A guide to break-up behaviour
A lighthearted look at some of the behaviours that people exhibit after the break-up of a relationship.
Prepare thyself. When you break up with someone, even when you’ve been the one to do the breaking, you must prepare yourself for the exhibition of some bizarre and out-of-character behaviour. Here’s a guide to some classic signs of the mental strain that results from a break-up and some ways to deal with them: Firstly, you will cry. About serious things sometimes, like the mistakes you think you’ve made or ways you could have dealt with things differently. However, for the most part you’ll cry about nothing in particular, mainly stuff like those Andrex ads where the curious puppy bounds about: “But (sniff) it’s so cute…” you’ll sob, as a visibly uncomfortable friend/family member desperately tries to change the channel. Don’t worry, crying is healthy and healing, and, after all, you probably feel like you’ve lost a best friend.
The world is made up of the walking wounded. We all survived to bear the scars of our break-ups and you will too. You will find meanings in songs that aren’t actually there. Trust me; there is nothing life-changing or insightful about any of the pronouncements that any boy band has ever made. When you look back in a few months, you will cringe at the memory of waxing lyrical about the songwriting abilities of fuzzy-haired kids who can’t quite master their instruments. But, if you must listen to dreadful break-up music, it’s better to listen to poppy fluff than achingly heartfelt indie music - no one ever needs to go that deep into the pit of someone else’s self-doubt and despair.
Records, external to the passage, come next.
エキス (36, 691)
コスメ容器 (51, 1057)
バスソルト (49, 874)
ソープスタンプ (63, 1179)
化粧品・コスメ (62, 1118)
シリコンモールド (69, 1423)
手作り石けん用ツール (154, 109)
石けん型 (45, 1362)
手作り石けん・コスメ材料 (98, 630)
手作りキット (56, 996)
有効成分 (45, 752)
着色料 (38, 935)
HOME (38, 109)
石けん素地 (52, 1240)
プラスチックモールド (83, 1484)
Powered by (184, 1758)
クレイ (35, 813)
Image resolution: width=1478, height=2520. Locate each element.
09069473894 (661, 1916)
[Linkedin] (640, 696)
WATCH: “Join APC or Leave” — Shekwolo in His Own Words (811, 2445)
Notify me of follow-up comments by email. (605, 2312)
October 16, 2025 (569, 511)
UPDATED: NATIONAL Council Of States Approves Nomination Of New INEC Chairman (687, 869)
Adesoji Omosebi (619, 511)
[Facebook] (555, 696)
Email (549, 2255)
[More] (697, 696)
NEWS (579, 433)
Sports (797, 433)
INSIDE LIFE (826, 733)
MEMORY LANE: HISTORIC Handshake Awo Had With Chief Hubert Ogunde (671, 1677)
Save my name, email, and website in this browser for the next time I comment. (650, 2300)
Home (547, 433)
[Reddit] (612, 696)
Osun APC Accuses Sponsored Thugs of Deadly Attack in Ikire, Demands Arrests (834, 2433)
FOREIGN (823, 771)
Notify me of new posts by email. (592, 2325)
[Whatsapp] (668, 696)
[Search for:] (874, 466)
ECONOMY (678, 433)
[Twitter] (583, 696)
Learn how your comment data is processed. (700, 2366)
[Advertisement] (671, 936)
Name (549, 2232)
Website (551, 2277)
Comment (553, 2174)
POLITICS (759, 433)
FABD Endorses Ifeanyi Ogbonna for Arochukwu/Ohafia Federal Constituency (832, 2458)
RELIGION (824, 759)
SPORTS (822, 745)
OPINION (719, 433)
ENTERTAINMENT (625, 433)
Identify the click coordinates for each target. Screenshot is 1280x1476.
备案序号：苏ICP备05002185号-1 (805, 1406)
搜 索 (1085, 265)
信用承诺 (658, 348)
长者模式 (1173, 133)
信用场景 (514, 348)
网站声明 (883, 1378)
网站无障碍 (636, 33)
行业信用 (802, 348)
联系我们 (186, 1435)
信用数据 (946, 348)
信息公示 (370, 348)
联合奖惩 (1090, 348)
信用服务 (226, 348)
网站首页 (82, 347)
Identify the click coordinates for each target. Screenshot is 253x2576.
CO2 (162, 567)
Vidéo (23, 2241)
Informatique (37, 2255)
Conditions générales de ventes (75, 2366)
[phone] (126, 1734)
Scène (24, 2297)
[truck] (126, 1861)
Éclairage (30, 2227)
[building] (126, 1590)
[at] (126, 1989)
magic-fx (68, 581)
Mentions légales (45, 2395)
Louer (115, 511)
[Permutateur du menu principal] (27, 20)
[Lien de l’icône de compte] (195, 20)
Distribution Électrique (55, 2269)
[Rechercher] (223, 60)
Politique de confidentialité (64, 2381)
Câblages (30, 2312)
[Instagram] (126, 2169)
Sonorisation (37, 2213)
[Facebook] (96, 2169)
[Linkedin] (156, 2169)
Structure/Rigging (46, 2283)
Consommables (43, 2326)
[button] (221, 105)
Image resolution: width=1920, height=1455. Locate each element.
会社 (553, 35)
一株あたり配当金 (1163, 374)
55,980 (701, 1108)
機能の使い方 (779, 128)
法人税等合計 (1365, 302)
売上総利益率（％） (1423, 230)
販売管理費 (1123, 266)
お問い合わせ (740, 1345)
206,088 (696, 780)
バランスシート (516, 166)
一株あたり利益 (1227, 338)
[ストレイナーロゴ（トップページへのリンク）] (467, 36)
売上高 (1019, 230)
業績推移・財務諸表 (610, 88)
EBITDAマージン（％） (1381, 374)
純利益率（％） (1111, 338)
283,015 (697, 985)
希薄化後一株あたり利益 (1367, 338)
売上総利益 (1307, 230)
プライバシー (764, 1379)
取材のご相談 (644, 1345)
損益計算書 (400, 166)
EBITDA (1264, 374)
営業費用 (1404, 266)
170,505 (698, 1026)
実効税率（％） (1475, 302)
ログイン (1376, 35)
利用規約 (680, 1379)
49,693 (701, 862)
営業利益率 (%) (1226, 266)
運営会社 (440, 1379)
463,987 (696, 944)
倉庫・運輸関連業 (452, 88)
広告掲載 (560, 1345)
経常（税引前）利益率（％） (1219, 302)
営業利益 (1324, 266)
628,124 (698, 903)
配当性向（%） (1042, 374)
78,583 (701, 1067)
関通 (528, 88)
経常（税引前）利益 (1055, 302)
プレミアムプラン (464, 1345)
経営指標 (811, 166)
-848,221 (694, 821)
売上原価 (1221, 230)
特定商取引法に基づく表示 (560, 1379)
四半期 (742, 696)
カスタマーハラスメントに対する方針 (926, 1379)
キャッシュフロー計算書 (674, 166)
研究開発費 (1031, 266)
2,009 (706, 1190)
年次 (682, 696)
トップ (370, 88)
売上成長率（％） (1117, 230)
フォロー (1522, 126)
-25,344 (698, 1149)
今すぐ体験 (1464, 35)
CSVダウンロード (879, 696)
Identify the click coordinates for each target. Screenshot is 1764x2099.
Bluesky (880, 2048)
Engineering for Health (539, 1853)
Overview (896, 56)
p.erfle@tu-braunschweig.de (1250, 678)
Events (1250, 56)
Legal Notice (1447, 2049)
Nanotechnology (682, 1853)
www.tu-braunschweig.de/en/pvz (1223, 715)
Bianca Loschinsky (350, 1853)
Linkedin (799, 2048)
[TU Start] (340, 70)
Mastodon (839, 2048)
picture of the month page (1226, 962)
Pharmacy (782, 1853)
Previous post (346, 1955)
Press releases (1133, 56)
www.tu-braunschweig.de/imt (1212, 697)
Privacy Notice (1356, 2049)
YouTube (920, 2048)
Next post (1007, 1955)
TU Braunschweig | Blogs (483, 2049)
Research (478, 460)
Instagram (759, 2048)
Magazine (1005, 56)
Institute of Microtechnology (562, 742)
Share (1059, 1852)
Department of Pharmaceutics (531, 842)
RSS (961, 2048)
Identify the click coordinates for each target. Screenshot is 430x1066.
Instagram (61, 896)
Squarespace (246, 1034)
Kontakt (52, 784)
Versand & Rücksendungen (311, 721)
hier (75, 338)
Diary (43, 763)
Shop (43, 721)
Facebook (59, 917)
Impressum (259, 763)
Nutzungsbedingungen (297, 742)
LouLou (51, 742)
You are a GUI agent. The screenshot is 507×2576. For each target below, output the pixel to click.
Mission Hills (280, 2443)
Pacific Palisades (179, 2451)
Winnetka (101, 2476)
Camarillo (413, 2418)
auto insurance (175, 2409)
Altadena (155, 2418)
You will spend inordinate amounts of money on your weekends, maybe even on trips away to London, Ennis, wherever, just to escape the possibility that you could be HOME on a SATURDAY NIGHT imagining your former other half snuggled up to some twiglet/chunk of manbeef. It’s all right; you might get some great photos and memories out of it all. Or else the trips away will make you question your own sanity even further. Either way, after all the splurging you’ll have the very tangible problem of debt to distract you from your other, mainly imagined, issues. You will have crazy, stupid adventures with friends who are slightly more…disreputable than your other friends. You’ll spend time with these people when you fear that your sane friends are about to ask you to kindly implode elsewhere because they’re getting sick of your looped conversations on riveting topics such as “Did I Do The Right Thing?” and “Will I Regret This?” or “What Am I Going to Do?” and the epic “What’s Wrong With Me?”. Talking to friends and having crazy, stupid adventures are great (and cheap!) methods of dealing with your problems, so embrace it all.
After a while when the fog clears you’ll find that actually, you’re okay. Not so okay that you’d be able to deal with seeing your ex eating the face off someone else, or holding hands and giggling with the twiglet/chunk of manbeef, but at least you’re not hugging a pillow every night any more. When you get to this stage you should use all the extra energy that you suddenly have to actually do something (being a basket case can be very draining). You could do night classes or join a sports club or a society (and actually go to the meetings); basically anything that’s all about YOU. And of course you should make time for the friends who’ve been inhumanly patient with you. I guarantee you that you’ll have to do the same for them someday.